Italy became an integral member of NATO and the European Economic Community (later the EU) as it successfully rebuilt its postwar economy. A prolonged outbreak of terrorist activities by the left-wing Red Brigades threatened domestic stability in the 1970s, but by the early 1980s the terrorist groups had been suppressed. Italy adopted the euro as its currency in Jan. 1999.

THE PEOPLE 

Population.   Italy's population consists of 59.13 million. Most people are of Italian origin, with small populations of German, French and Slovene Italians in the north and Albanian-Italians and Greek-Italians in the south.

Language.   Italian. However, German is the predominant language in the South Tyrol (Trentino-Alto Adige); French is predominant in the Valle d'Aosta region on the Swiss/French border and Slovene on the Slovene border.

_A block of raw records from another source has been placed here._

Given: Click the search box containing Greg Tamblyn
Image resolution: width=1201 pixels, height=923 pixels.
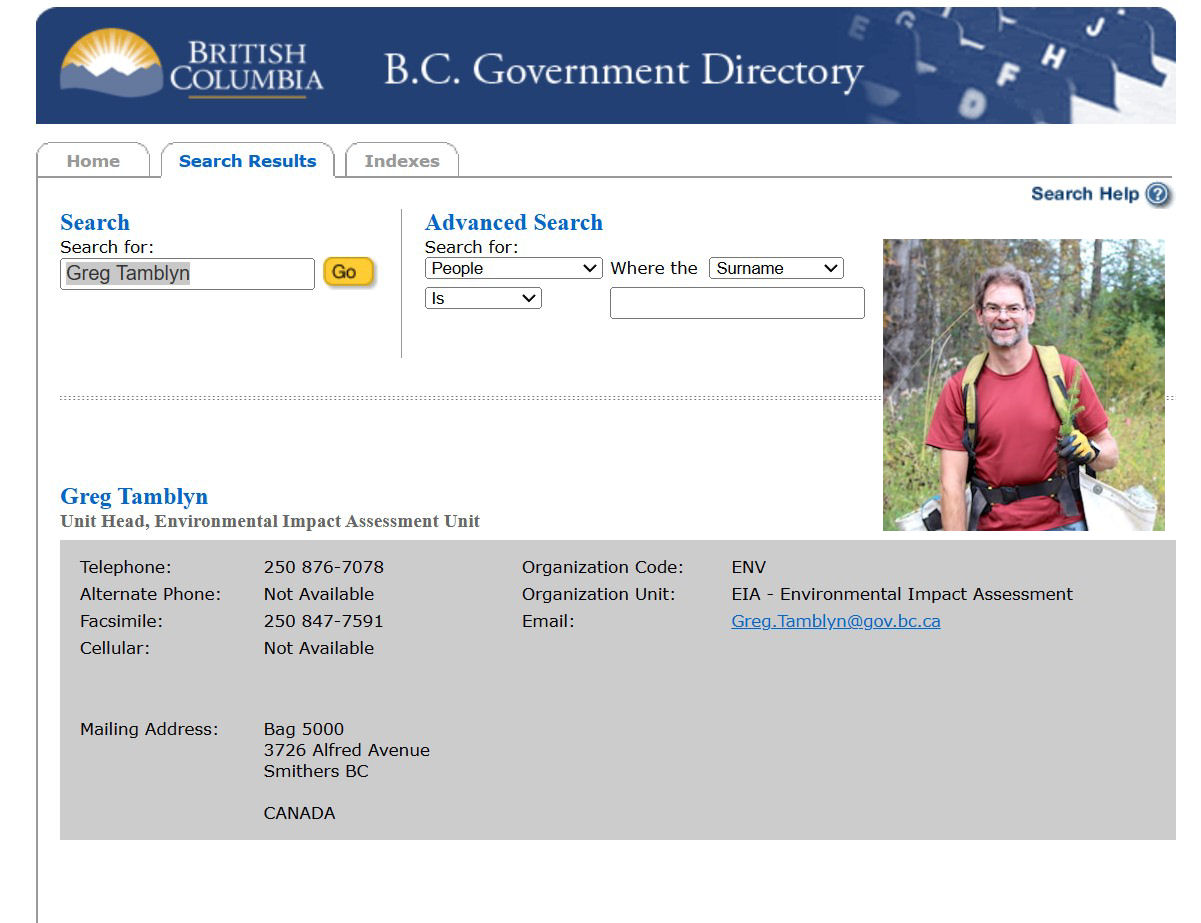Looking at the screenshot, I should (187, 274).
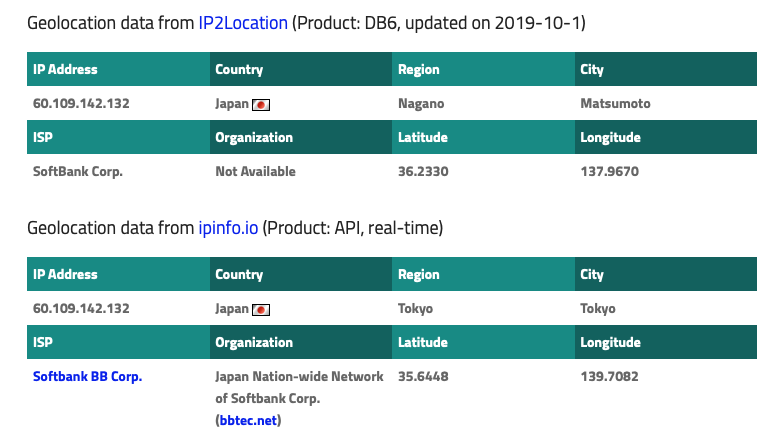Click the IP2Location Country column header

(x=301, y=69)
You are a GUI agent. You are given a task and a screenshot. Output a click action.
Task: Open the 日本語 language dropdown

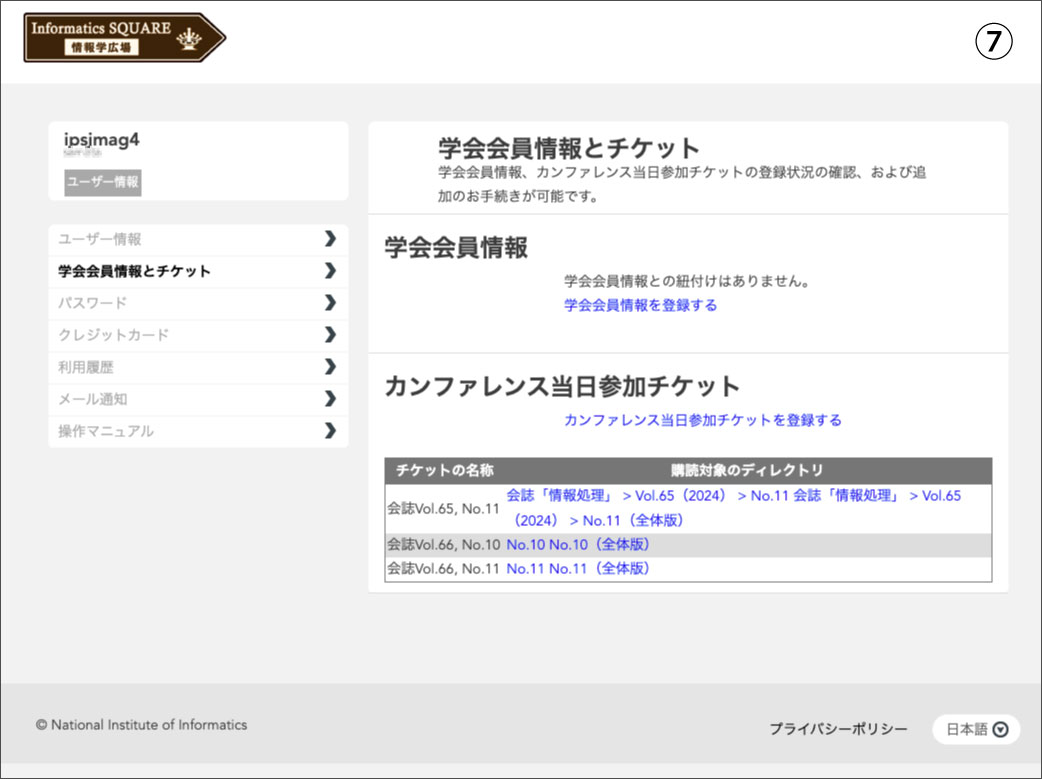976,730
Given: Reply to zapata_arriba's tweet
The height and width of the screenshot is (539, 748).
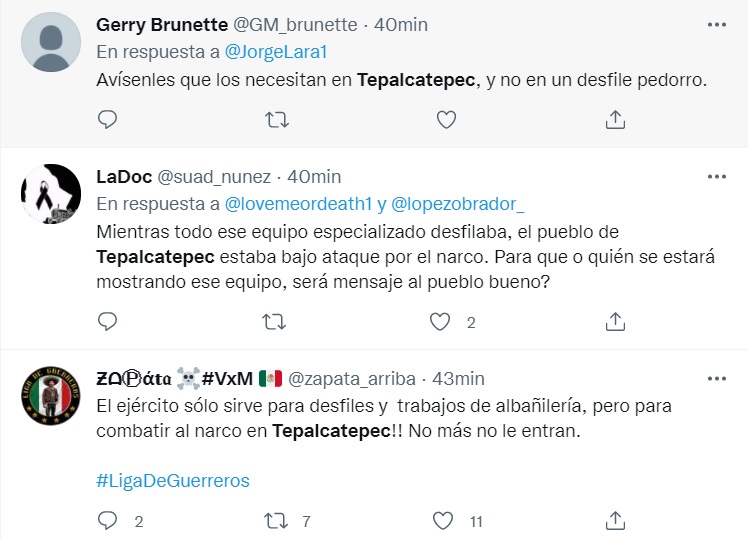Looking at the screenshot, I should (x=108, y=521).
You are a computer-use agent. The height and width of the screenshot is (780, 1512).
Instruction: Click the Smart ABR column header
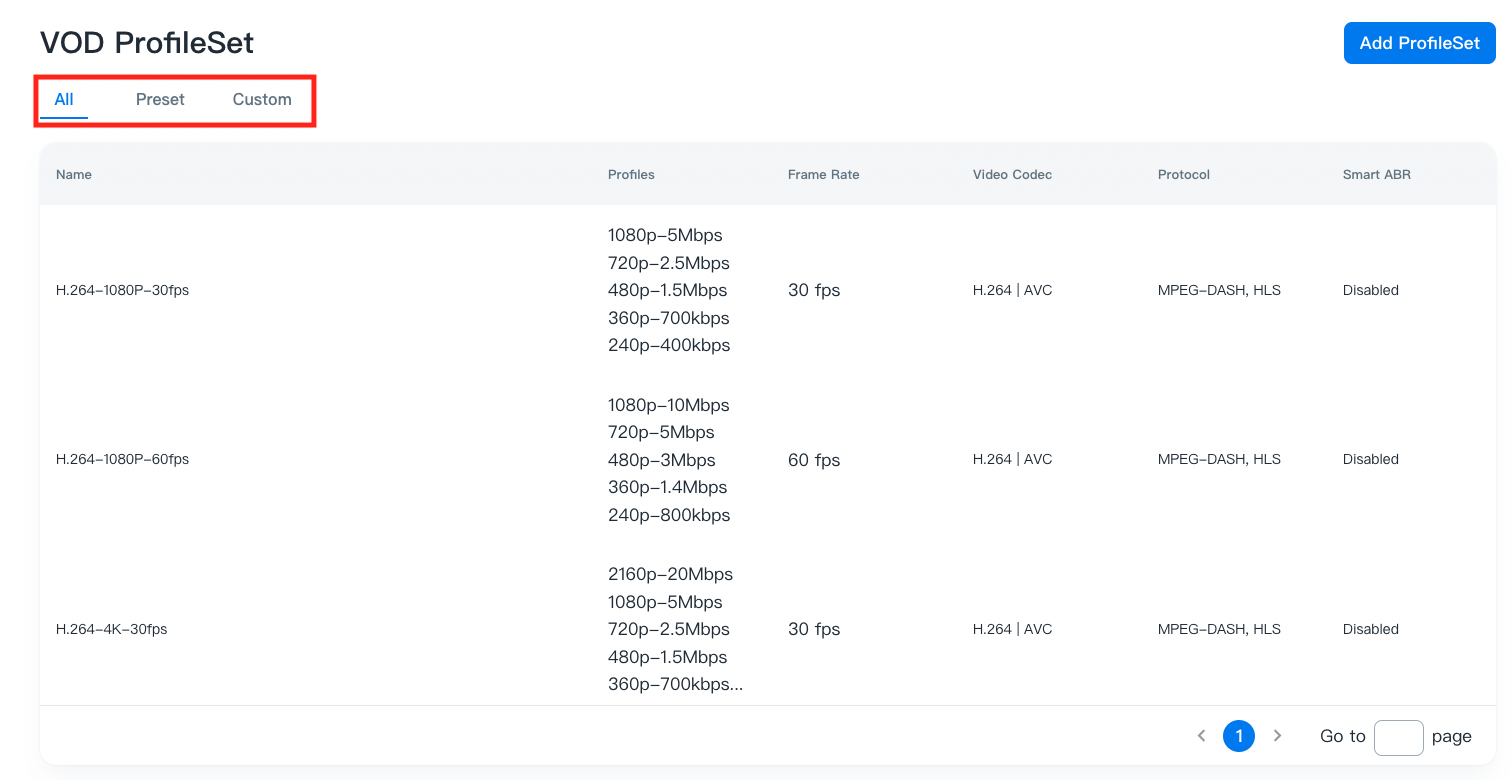[x=1376, y=175]
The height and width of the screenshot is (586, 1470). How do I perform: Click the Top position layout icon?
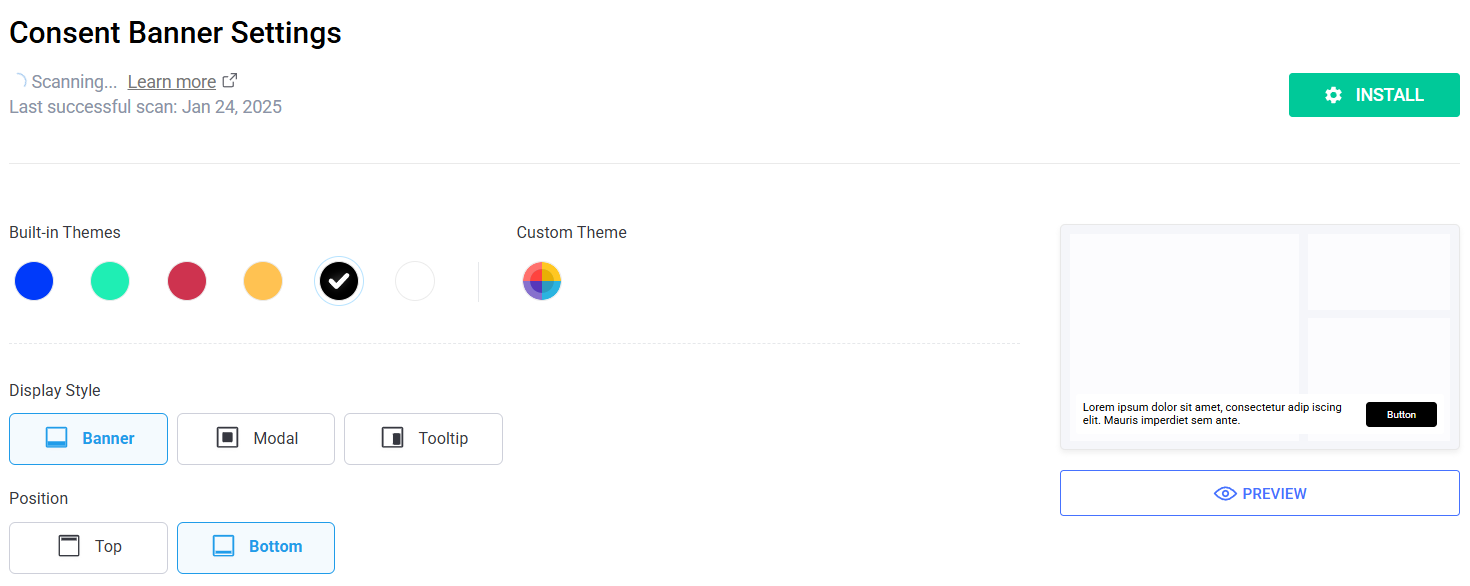[x=69, y=546]
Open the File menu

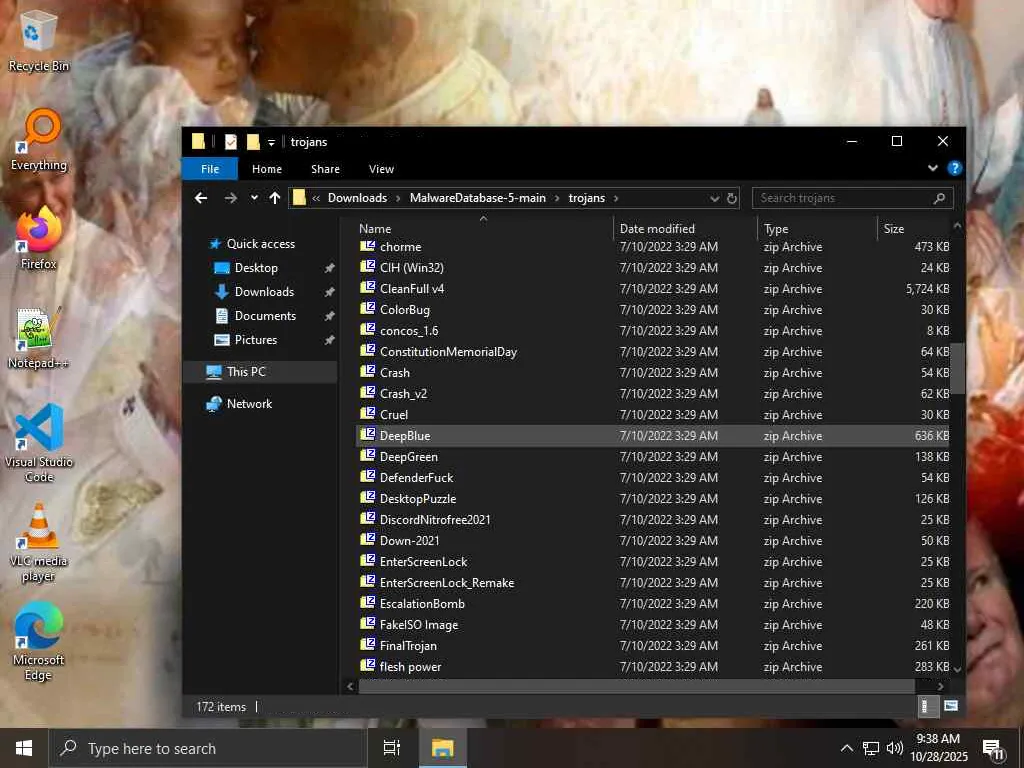pyautogui.click(x=210, y=169)
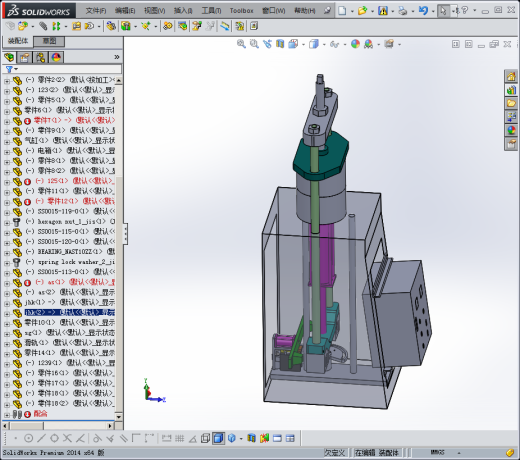This screenshot has width=520, height=460.
Task: Open the display style dropdown arrow
Action: point(324,44)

Religion.   83% Roman Catholic; remainder Jewish and Protestant and a growing Muslim immigrant community - an estimated 825,000 of which between 140,00-160,000 are Italian born.
 

                          

Economy. Italy has a diversified industrial economy with roughly the same total and per capita output as France and the UK. This capitalistic economy remains divided into a developed industrial north, dominated by private companies, and a less-developed, welfare-dependent, agricultural south, with 20% unemployment. Most raw materials needed by industry and more than 75% of energy requirements are imported. Over the past decade, Italy has pursued a tight fiscal policy in order to meet the requirements of the Economic and Monetary Unions and has benefited from lower interest and inflation rates. The current government has enacted numerous short-term reforms aimed at improving competitiveness and long-term growth. Italy has moved slowly, however, on implementing needed structural reforms, such as lightening the high tax burden and overhauling Italy's rigid labor market and over-generous pension system, because of the current economic slowdown and opposition from labor unions. But the leadership faces a severe economic constraint: Italy's official debt remains above 100% of GDP, and the government has found it difficult to bring the budget deficit down to a level that would allow a rapid decrease in that debt. The economy continues to grow by less than the euro-zone average and growth is expected to decelerate from 1.9% in 2006 and 2007 to under 1.5% in 2008 as the euro-zone and world economies slow.

Transportation and Communications.   Italy's public transportation system is well developed. Buses serve most cities, and train service extends to even the4smallest towns. Trains are best for long-distance travel.

Health.   The Italians enjoy good health and have a high life expectancy. Medical care is generally good and is available to all citizens through a socialized system. Prices and fees are fixed by the government. Many Italian people also carry private insurance to pay fees not covered by the government. In addition to public hospitals, private clinics are available.